> _TASK REQUIREMENTS_
Write out all of the lines below, exactly and completely.

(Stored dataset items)

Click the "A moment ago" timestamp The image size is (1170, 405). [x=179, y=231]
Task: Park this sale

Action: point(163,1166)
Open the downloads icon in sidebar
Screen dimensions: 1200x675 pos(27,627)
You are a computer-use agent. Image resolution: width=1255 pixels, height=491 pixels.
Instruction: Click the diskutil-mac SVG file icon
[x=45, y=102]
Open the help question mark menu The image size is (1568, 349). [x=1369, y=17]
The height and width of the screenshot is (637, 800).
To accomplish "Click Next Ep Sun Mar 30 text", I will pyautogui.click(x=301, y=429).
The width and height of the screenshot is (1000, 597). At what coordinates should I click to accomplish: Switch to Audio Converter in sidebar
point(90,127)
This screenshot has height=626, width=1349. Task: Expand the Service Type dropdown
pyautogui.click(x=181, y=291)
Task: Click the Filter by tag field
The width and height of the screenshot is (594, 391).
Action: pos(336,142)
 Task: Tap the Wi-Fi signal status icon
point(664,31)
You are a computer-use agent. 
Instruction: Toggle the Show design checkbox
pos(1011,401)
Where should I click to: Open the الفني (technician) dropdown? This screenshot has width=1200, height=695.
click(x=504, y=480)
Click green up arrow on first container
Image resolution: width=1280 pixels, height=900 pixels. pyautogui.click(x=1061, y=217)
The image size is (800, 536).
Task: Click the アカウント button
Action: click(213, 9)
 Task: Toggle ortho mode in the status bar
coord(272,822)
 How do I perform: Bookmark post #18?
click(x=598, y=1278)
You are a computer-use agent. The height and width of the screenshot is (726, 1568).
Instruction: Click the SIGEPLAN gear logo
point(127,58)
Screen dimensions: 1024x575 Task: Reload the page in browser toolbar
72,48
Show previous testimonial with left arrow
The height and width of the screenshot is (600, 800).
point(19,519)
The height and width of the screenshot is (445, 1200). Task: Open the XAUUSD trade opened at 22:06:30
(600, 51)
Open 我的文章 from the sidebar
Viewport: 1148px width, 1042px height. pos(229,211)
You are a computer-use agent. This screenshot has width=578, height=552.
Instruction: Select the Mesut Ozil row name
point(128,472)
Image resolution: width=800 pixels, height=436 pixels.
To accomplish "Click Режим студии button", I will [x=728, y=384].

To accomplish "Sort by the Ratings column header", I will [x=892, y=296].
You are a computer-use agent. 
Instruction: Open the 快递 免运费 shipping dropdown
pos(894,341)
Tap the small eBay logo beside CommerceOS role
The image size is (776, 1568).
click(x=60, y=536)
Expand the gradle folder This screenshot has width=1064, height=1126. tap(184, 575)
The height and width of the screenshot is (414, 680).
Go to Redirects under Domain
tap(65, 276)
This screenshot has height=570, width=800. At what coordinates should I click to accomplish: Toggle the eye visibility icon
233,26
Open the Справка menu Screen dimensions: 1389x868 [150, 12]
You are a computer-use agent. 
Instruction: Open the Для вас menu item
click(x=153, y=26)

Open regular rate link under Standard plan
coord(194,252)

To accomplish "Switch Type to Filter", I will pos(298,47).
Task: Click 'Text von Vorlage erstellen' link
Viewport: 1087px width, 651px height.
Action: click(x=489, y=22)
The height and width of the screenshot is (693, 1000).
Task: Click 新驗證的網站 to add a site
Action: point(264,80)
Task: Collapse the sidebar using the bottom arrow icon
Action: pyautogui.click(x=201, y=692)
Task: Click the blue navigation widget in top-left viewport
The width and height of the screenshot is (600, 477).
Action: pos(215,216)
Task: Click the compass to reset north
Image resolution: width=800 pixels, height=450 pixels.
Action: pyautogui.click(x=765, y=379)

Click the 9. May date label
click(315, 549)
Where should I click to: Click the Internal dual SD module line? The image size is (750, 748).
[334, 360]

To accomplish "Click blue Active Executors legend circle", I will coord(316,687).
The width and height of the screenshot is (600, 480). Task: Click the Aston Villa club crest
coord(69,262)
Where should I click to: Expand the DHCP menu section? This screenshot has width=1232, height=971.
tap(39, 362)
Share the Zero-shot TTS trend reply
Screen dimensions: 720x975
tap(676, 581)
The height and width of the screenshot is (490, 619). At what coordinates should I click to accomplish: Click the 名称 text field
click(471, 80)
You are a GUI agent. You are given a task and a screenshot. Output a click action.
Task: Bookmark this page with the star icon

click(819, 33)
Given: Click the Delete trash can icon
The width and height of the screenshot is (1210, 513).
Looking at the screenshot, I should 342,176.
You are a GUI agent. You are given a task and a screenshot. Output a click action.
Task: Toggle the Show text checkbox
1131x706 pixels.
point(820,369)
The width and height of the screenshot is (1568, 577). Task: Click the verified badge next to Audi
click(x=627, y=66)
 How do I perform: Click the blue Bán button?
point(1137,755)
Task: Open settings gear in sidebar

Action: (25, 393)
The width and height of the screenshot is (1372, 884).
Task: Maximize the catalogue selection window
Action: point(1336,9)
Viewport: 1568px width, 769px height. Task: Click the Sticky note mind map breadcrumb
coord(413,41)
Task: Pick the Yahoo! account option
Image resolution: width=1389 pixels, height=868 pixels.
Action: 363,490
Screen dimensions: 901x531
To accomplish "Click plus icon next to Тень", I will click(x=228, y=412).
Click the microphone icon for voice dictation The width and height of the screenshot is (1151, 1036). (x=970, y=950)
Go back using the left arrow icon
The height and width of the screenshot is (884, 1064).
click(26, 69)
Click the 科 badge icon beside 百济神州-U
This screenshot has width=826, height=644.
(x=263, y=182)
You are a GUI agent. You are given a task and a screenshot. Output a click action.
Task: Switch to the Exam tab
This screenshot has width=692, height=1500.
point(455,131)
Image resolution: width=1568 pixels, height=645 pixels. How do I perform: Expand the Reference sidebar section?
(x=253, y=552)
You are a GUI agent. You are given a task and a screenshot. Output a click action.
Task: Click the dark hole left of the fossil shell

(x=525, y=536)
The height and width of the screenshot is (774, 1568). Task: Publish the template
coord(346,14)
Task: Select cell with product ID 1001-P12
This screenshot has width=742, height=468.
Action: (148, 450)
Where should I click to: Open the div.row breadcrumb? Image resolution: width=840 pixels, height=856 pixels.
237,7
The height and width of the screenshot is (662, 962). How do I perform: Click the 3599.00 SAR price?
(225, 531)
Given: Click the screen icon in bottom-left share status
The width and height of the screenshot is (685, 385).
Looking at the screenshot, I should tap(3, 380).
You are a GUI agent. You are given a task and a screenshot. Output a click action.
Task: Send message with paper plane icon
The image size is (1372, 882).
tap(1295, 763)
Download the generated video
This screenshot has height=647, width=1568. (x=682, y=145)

> _TASK RESULT_
Click the "A moment ago" timestamp The image size is (1170, 405). [x=179, y=231]
Task: Park this sale

Action: point(163,1166)
Open the downloads icon in sidebar
Screen dimensions: 1200x675 pos(27,627)
You are a computer-use agent. Image resolution: width=1255 pixels, height=491 pixels.
Instruction: Click the diskutil-mac SVG file icon
[x=45, y=102]
Open the help question mark menu The image size is (1568, 349). [x=1369, y=17]
The height and width of the screenshot is (637, 800).
To accomplish "Click Next Ep Sun Mar 30 text", I will pyautogui.click(x=301, y=429).
The width and height of the screenshot is (1000, 597). At what coordinates should I click to accomplish: Switch to Audio Converter in sidebar
point(90,127)
This screenshot has height=626, width=1349. Task: Expand the Service Type dropdown
pyautogui.click(x=181, y=291)
Task: Click the Filter by tag field
The width and height of the screenshot is (594, 391).
Action: pos(336,142)
 Task: Tap the Wi-Fi signal status icon
point(664,31)
You are a computer-use agent. 
Instruction: Toggle the Show design checkbox
pos(1011,401)
Where should I click to: Open the الفني (technician) dropdown? This screenshot has width=1200, height=695.
click(x=504, y=480)
Click green up arrow on first container
Image resolution: width=1280 pixels, height=900 pixels. pyautogui.click(x=1061, y=217)
The image size is (800, 536).
Task: Click the アカウント button
Action: click(213, 9)
 Task: Toggle ortho mode in the status bar
coord(272,822)
 How do I perform: Bookmark post #18?
click(x=598, y=1278)
You are a computer-use agent. The height and width of the screenshot is (726, 1568).
Instruction: Click the SIGEPLAN gear logo
point(127,58)
Screen dimensions: 1024x575 Task: Reload the page in browser toolbar
72,48
Show previous testimonial with left arrow
The height and width of the screenshot is (600, 800).
point(19,519)
The height and width of the screenshot is (445, 1200). Task: Open the XAUUSD trade opened at 22:06:30
(600, 51)
Open 我的文章 from the sidebar
Viewport: 1148px width, 1042px height. pos(229,211)
You are a computer-use agent. This screenshot has width=578, height=552.
Instruction: Select the Mesut Ozil row name
point(128,472)
Image resolution: width=800 pixels, height=436 pixels.
To accomplish "Click Режим студии button", I will [x=728, y=384].

To accomplish "Sort by the Ratings column header", I will [x=892, y=296].
You are a computer-use agent. 
Instruction: Open the 快递 免运费 shipping dropdown
pos(894,341)
Tap the small eBay logo beside CommerceOS role
The image size is (776, 1568).
click(x=60, y=536)
Expand the gradle folder This screenshot has width=1064, height=1126. tap(184, 575)
The height and width of the screenshot is (414, 680).
Go to Redirects under Domain
tap(65, 276)
This screenshot has height=570, width=800. At what coordinates should I click to accomplish: Toggle the eye visibility icon
233,26
Open the Справка menu Screen dimensions: 1389x868 [150, 12]
You are a computer-use agent. 
Instruction: Open the Для вас menu item
click(x=153, y=26)

Open regular rate link under Standard plan
coord(194,252)

To accomplish "Switch Type to Filter", I will pos(298,47).
Task: Click 'Text von Vorlage erstellen' link
Viewport: 1087px width, 651px height.
Action: click(x=489, y=22)
The height and width of the screenshot is (693, 1000).
Task: Click 新驗證的網站 to add a site
Action: point(264,80)
Task: Collapse the sidebar using the bottom arrow icon
Action: pyautogui.click(x=201, y=692)
Task: Click the blue navigation widget in top-left viewport
The width and height of the screenshot is (600, 477).
Action: pos(215,216)
Task: Click the compass to reset north
Image resolution: width=800 pixels, height=450 pixels.
Action: pyautogui.click(x=765, y=379)

Click the 9. May date label
click(315, 549)
Where should I click to: Click the Internal dual SD module line? The image size is (750, 748).
[334, 360]

To accomplish "Click blue Active Executors legend circle", I will coord(316,687).
The width and height of the screenshot is (600, 480). Task: Click the Aston Villa club crest
coord(69,262)
Where should I click to: Expand the DHCP menu section? This screenshot has width=1232, height=971.
tap(39, 362)
Share the Zero-shot TTS trend reply
Screen dimensions: 720x975
tap(676, 581)
The height and width of the screenshot is (490, 619). At what coordinates should I click to accomplish: Click the 名称 text field
click(471, 80)
You are a GUI agent. You are given a task and a screenshot. Output a click action.
Task: Bookmark this page with the star icon

click(819, 33)
Given: Click the Delete trash can icon
The width and height of the screenshot is (1210, 513).
Looking at the screenshot, I should 342,176.
You are a GUI agent. You are given a task and a screenshot. Output a click action.
Task: Toggle the Show text checkbox
1131x706 pixels.
point(820,369)
The width and height of the screenshot is (1568, 577). Task: Click the verified badge next to Audi
click(x=627, y=66)
 How do I perform: Click the blue Bán button?
point(1137,755)
Task: Open settings gear in sidebar

Action: (25, 393)
The width and height of the screenshot is (1372, 884).
Task: Maximize the catalogue selection window
Action: point(1336,9)
Viewport: 1568px width, 769px height. Task: Click the Sticky note mind map breadcrumb
coord(413,41)
Task: Pick the Yahoo! account option
Image resolution: width=1389 pixels, height=868 pixels.
Action: 363,490
Screen dimensions: 901x531
To accomplish "Click plus icon next to Тень", I will click(x=228, y=412).
Click the microphone icon for voice dictation The width and height of the screenshot is (1151, 1036). (x=970, y=950)
Go back using the left arrow icon
The height and width of the screenshot is (884, 1064).
click(26, 69)
Click the 科 badge icon beside 百济神州-U
This screenshot has width=826, height=644.
(x=263, y=182)
You are a GUI agent. You are given a task and a screenshot. Output a click action.
Task: Switch to the Exam tab
This screenshot has width=692, height=1500.
point(455,131)
Image resolution: width=1568 pixels, height=645 pixels. How do I perform: Expand the Reference sidebar section?
(x=253, y=552)
You are a GUI agent. You are given a task and a screenshot. Output a click action.
Task: Click the dark hole left of the fossil shell

(x=525, y=536)
The height and width of the screenshot is (774, 1568). Task: Publish the template
coord(346,14)
Task: Select cell with product ID 1001-P12
This screenshot has width=742, height=468.
Action: (148, 450)
Where should I click to: Open the div.row breadcrumb? Image resolution: width=840 pixels, height=856 pixels.
237,7
The height and width of the screenshot is (662, 962). How do I perform: Click the 3599.00 SAR price?
(225, 531)
Given: Click the screen icon in bottom-left share status
The width and height of the screenshot is (685, 385).
Looking at the screenshot, I should tap(3, 380).
You are a GUI agent. You are given a task and a screenshot. Output a click action.
Task: Send message with paper plane icon
The image size is (1372, 882).
tap(1295, 763)
Download the generated video
This screenshot has height=647, width=1568. (x=682, y=145)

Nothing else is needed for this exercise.